Absurd indeed, unless the living Christ appeared to them and filled them with His Spirit. They went on to turn the world upside down with their message. Most of them gladly died as martyrs. They and their successors established the Christian church, the most indestructible institution on earth. The more it is persecuted, the faster it grows.

“It was the conviction of the resurrection of Jesus which lifted His followers out of the despair into which His death had cast them and which led to the perpetuation of the movement begun by Him,” wrote Kenneth Scott Latourette, the great historian of Christianity. “But for their profound belief that the crucified had risen from the dead and that they had seen Him and talked with Him, the death of Jesus and even Jesus Himself would probably have been all but forgotten.”

Such is the power of lives changed and redeemed by the risen Christ. Your own life may be the most subjective evidence you can offer for the resurrection of Christ. But if you live in His Spirit and express His love toward others, that evidence cannot be refuted. Rejected, yes, but not refuted.

“The Lord is at work here,” a young missionary in an animist area of West Africa wrote. “He has healed many people in our village after we have prayed with them in the name of Jesus, and now our neighbors thank us for our prayers. Recently when we offered our ‘village father’ and our family chief the monthly payment for our hut in the village, our ‘father’ replied, ‘Your presence here and your prayers for the village are a gift to us.’ They would take nothing [in payment].

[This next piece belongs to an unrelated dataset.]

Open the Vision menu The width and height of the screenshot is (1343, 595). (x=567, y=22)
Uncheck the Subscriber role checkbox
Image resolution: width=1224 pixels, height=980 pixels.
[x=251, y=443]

“Then we asked permission to celebrate Easter in the village. A large smile came upon our village father’s face as we explained that they were now our family and we wanted to celebrate this important day with them. On Easter morning when we met with the village chief and elders, we were given a goat! A feast was prepared and people from our entire village came to our compound and shared it with us. Later we worshipped under the village ‘meeting tree’ and prayed boldly in the name of Jesus for the villagers.

“Our presence and prayers are unworthy of being called a ‘gift.’ The only real gift we desire for our village is the gift that the Lord offers to them. Pray their eyes will be unveiled to the gift of life that the Lord extends to them with open arms.”

Yet the missionary’s presence is a gift, however imperfect it might be. God chooses to use it to offer His love and mercy to the village.

It is one more evidence for the resurrection — nearly 2,000 years after the event.